# Find the kinetic energy of the alpha particle

1. Apr 26, 2013

### Kyrios

1. The problem statement, all variables and given/known data

For the decay " Uranium-232 ---> Thorium-228 + alpha particle ",

What is the alpha particle's kinetic energy in the U-232 atom's rest frame?
We are given the masses for each one.

2. Relevant equations

E = mc^2

3. The attempt at a solution

I tried mass(U-232) - (mass(Th-228) + mass(α) ) = 5.9 x 10^ -3 u
And multiplied this by 931.5 to get E = 5.5 MeV.
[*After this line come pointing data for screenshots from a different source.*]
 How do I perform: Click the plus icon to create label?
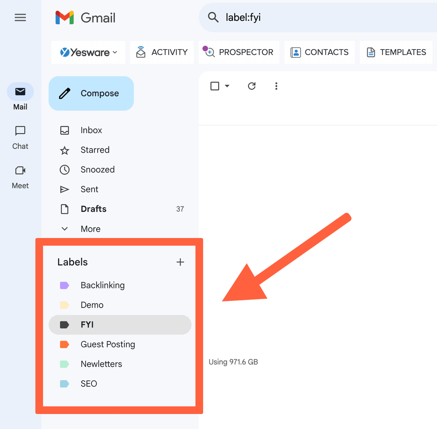tap(180, 262)
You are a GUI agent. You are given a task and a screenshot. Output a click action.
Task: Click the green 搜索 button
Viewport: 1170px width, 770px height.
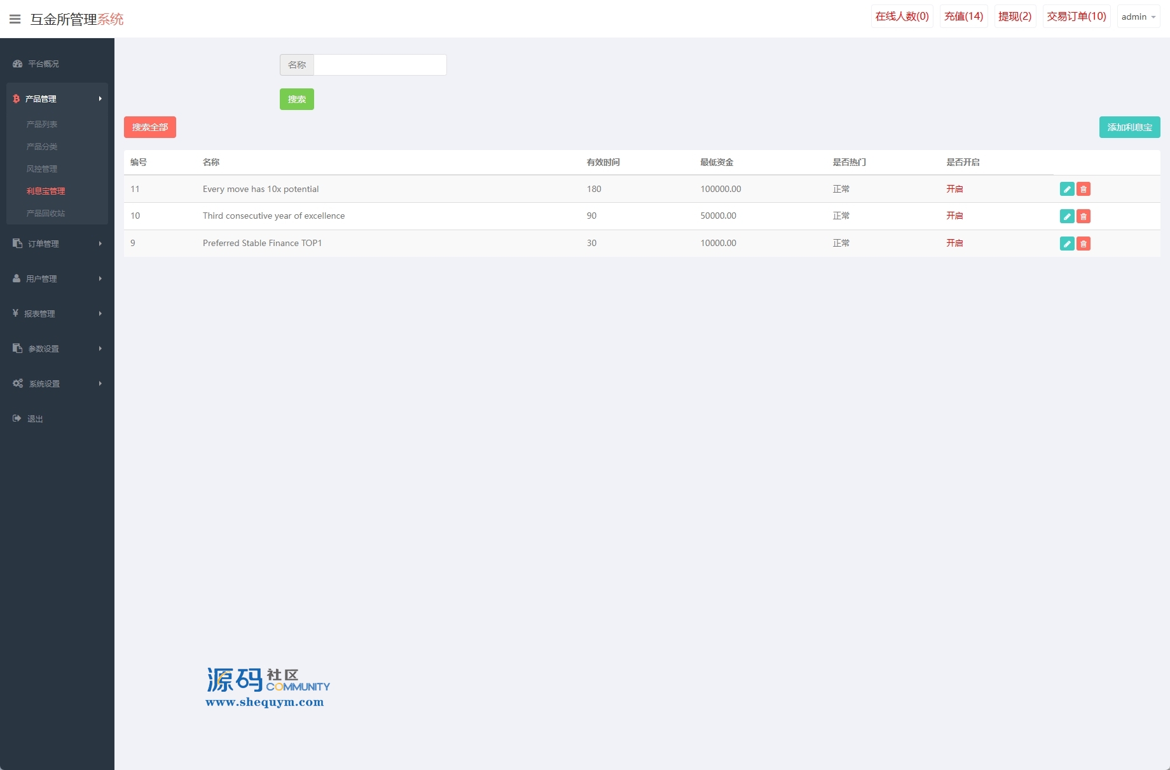[296, 99]
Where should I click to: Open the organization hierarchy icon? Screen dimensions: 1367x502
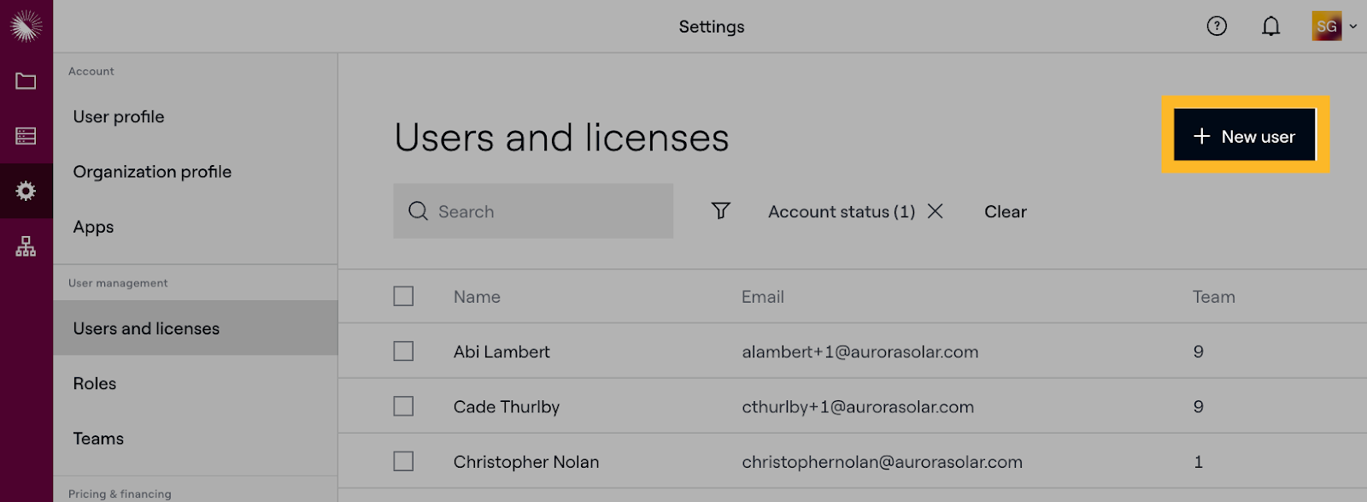[26, 246]
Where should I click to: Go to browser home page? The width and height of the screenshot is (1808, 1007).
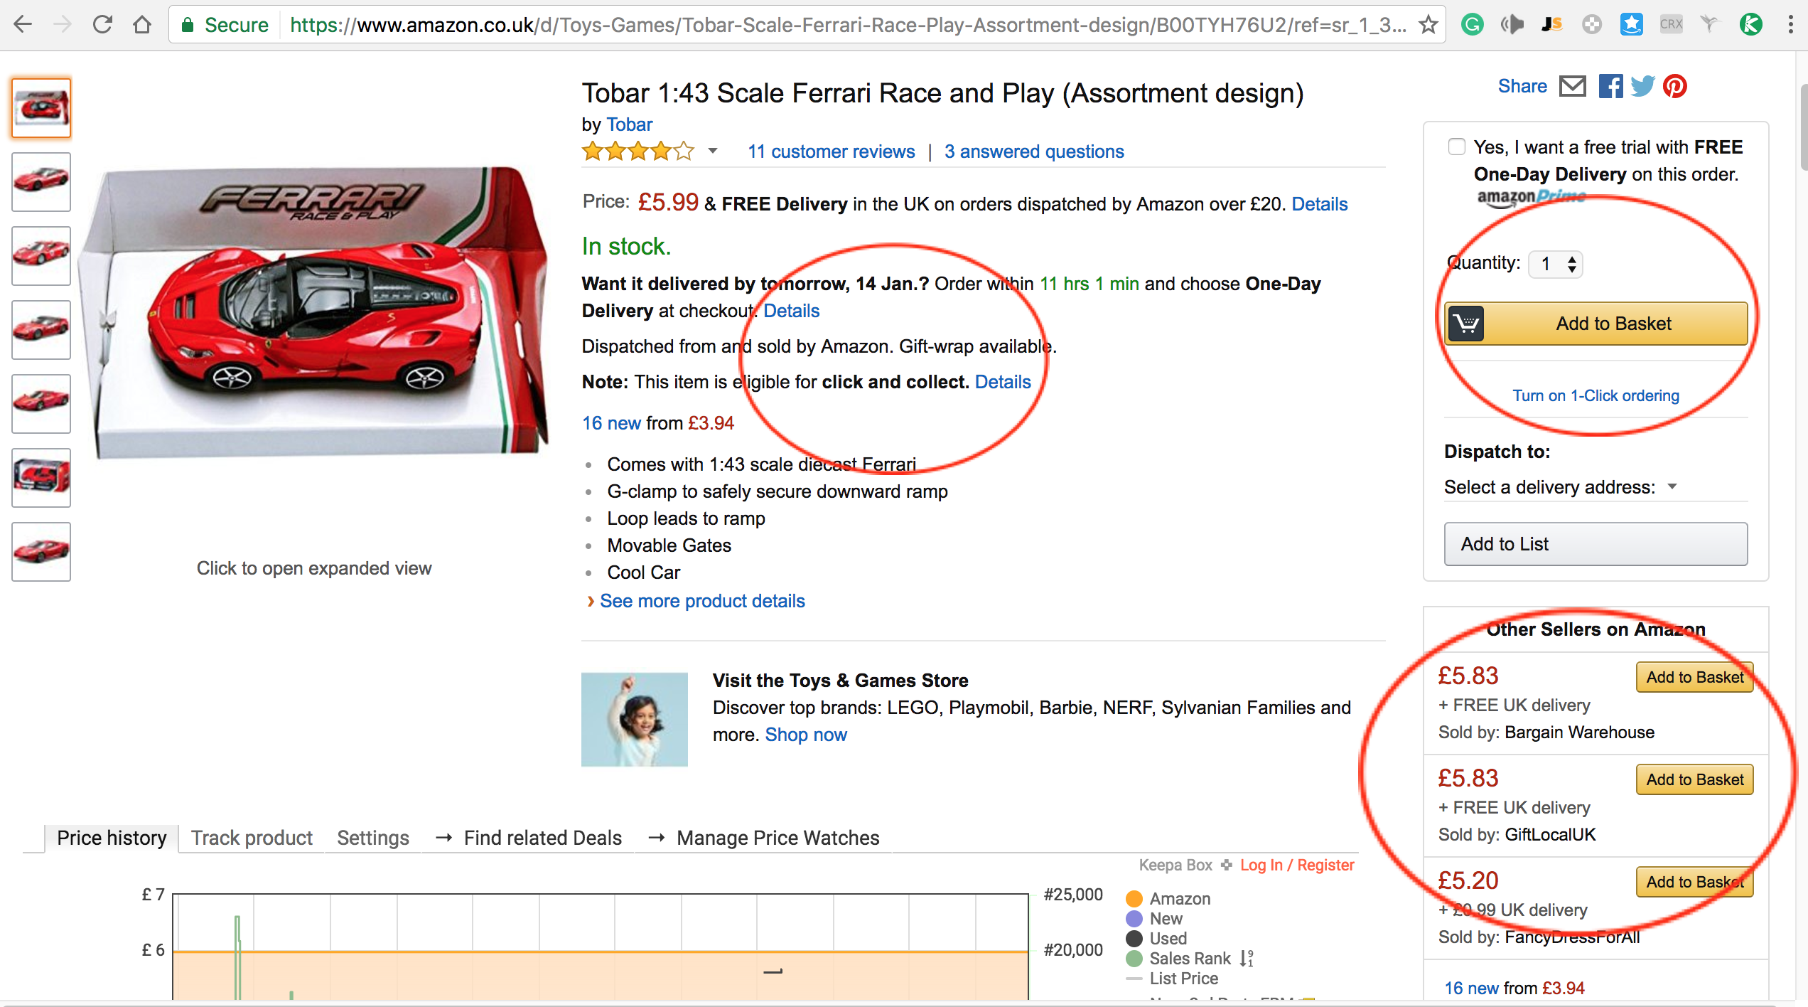[142, 26]
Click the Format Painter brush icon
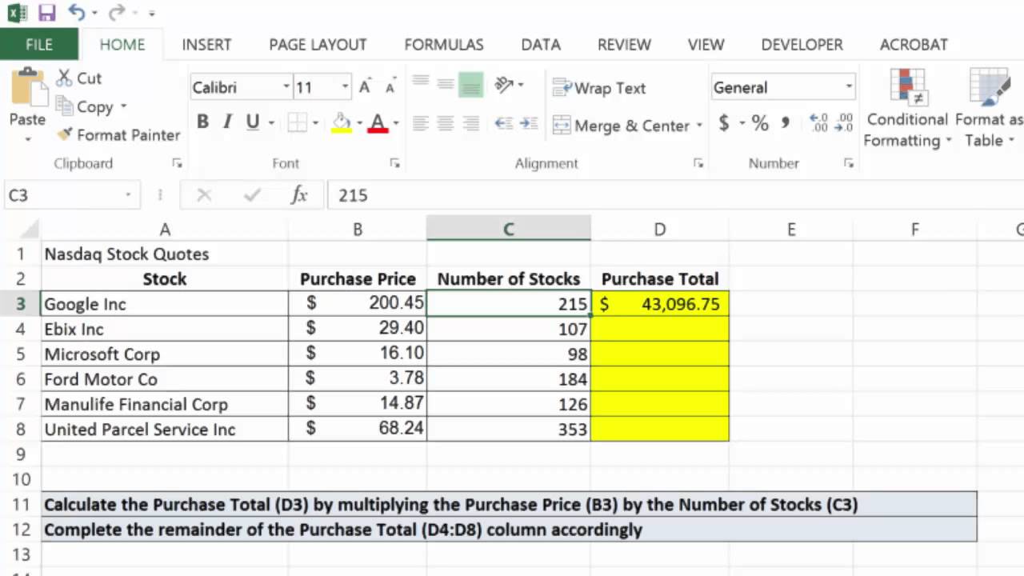1024x576 pixels. pyautogui.click(x=65, y=135)
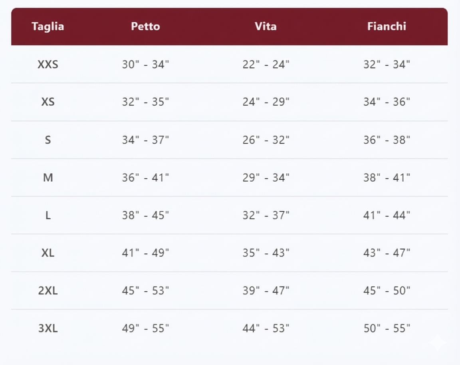Click the S size label
This screenshot has height=365, width=460.
tap(48, 140)
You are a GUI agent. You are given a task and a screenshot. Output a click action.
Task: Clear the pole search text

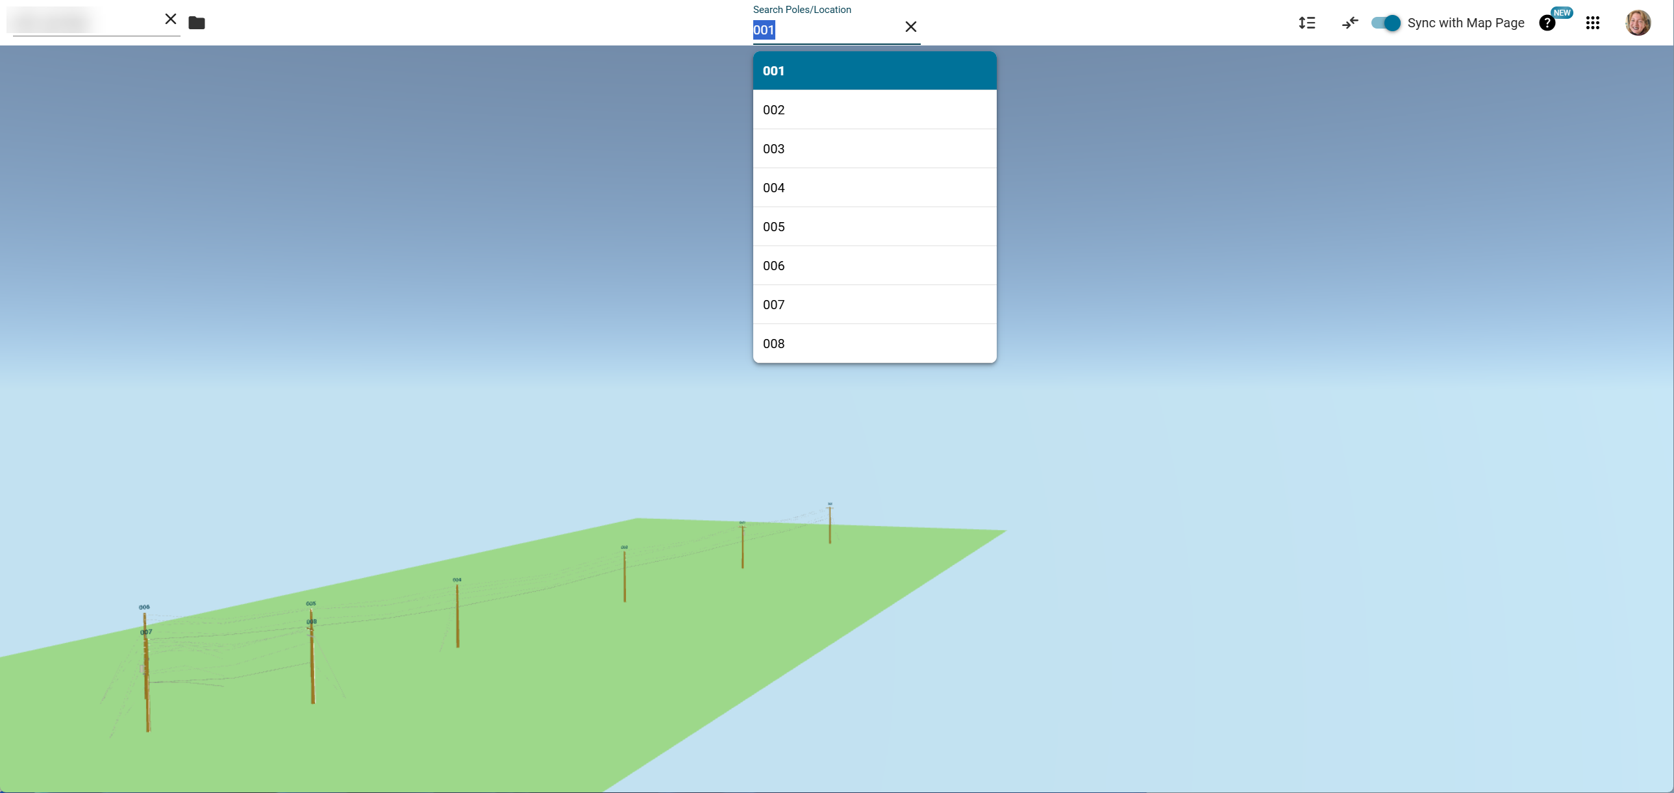910,27
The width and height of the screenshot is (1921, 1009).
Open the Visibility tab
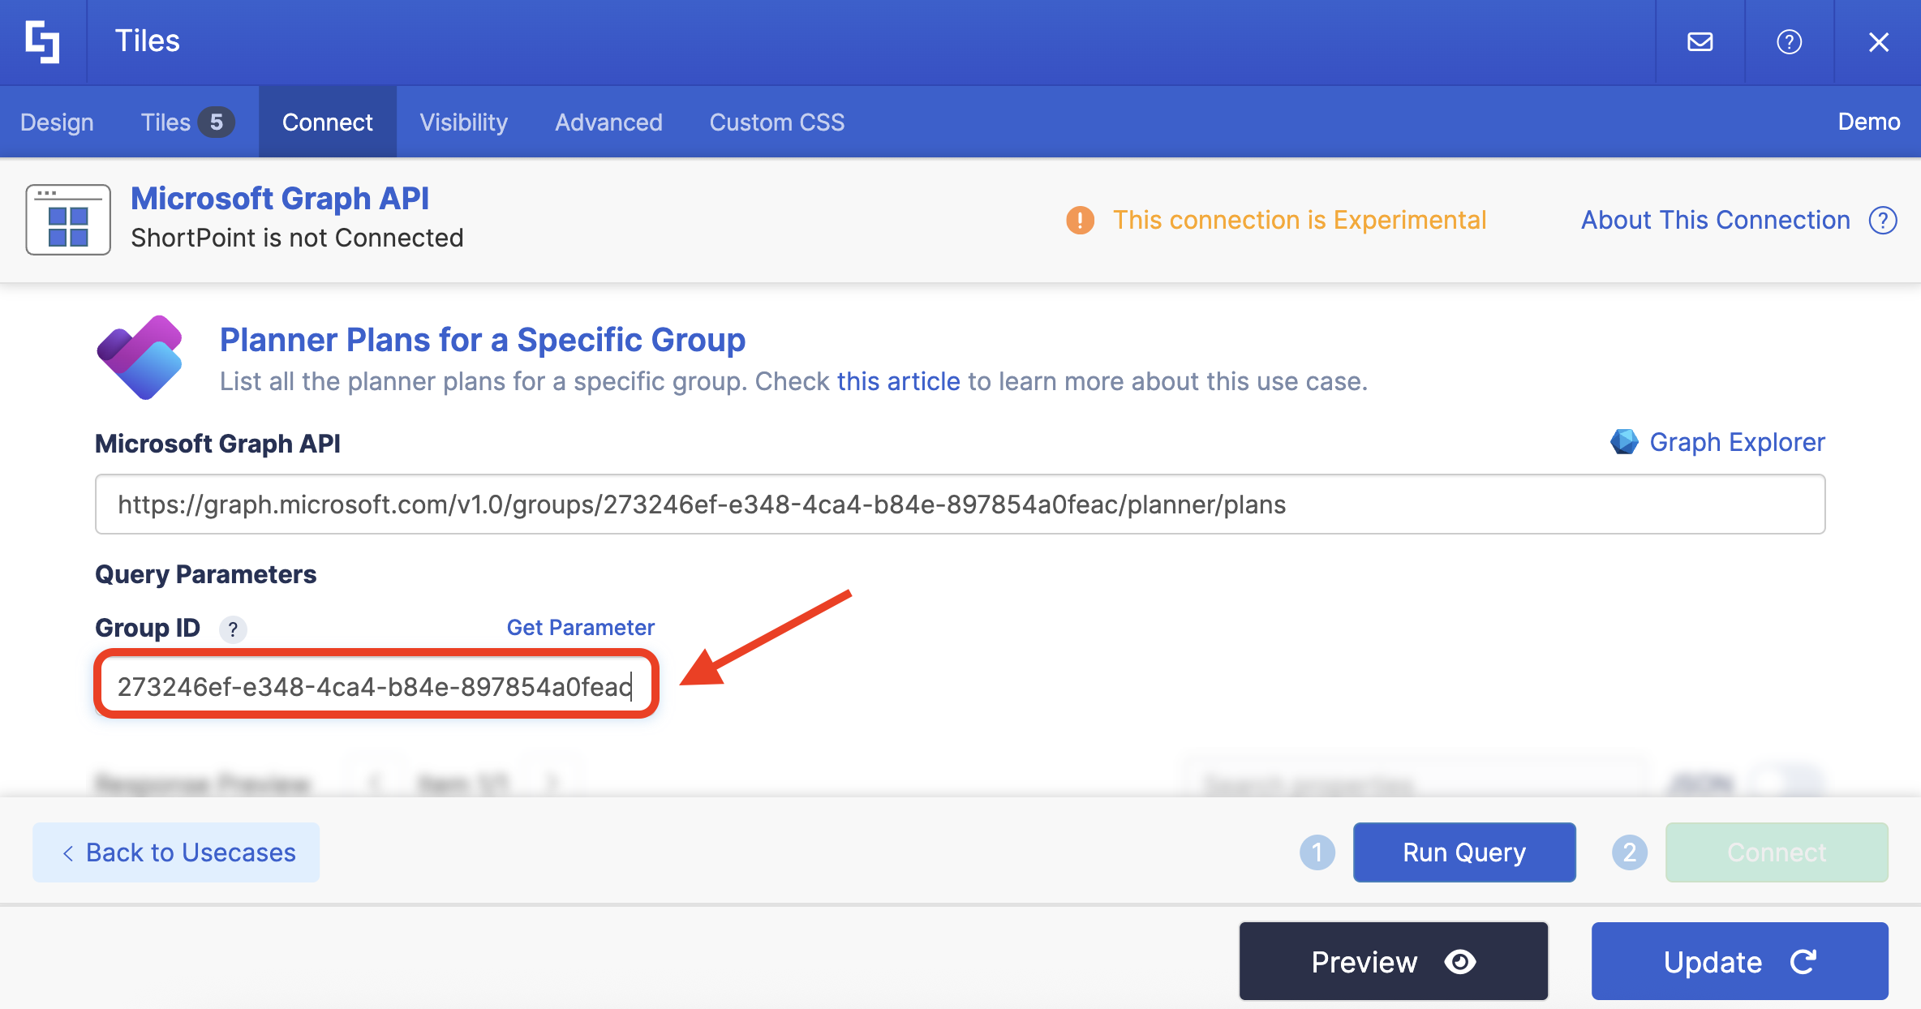[x=463, y=122]
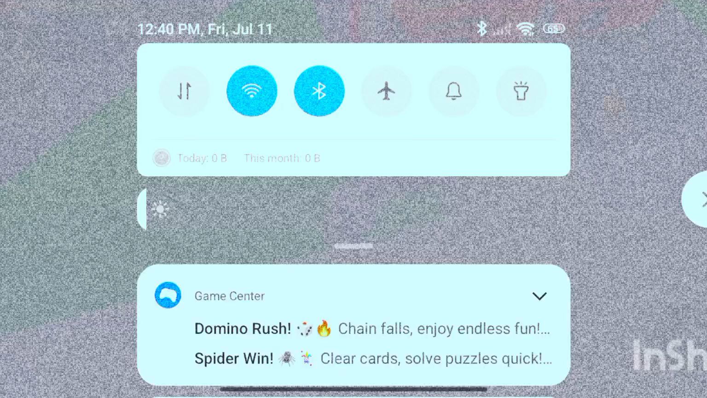Open the Domino Rush! notification line
This screenshot has height=398, width=707.
[372, 329]
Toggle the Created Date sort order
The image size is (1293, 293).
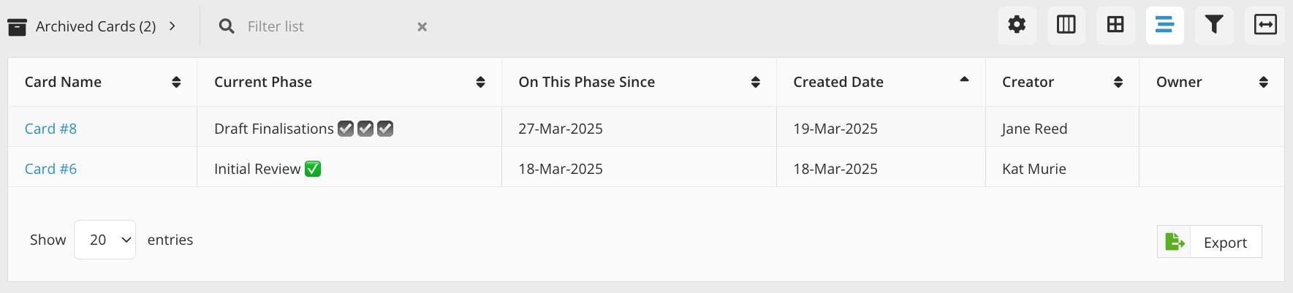964,80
Is this all there is to it? I was unsure what it meant by "in rest frame of U-232"

2. Apr 26, 2013

### Staff: Mentor

To conserve momentum, both Thorium and the alpha particle will move afterwards (in the rest frame of the initial nucleus). Therefore, Thorium will get some fraction of the released energy.

3. Apr 26, 2013

### vela

Staff Emeritus
It's conceivable, for example, that the uranium atom would be moving in the lab frame, and the question could have asked for the kinetic energy of the alpha particle that an observer at rest in the lab frame would see.

4. Apr 26, 2013

### Kyrios

I'm trying to work out the Kinetic energy of the alpha particle using this equation now:

$$KE_α = \frac{Q}{1+ \frac{m_α}{m_x}}$$

Where Q is the energy I had before, the 5.5 MeV
m_α is the mass of the alpha particle and m_x is the thorium mass

I get a similar but slightly smaller answer, 5.4 MeV. Is that the right way of going about it?

5. Apr 26, 2013

### Staff: Mentor

I don't know where the equation comes from, but it looks reasonable, and the result (slightly below 5.5 MeV) looks right.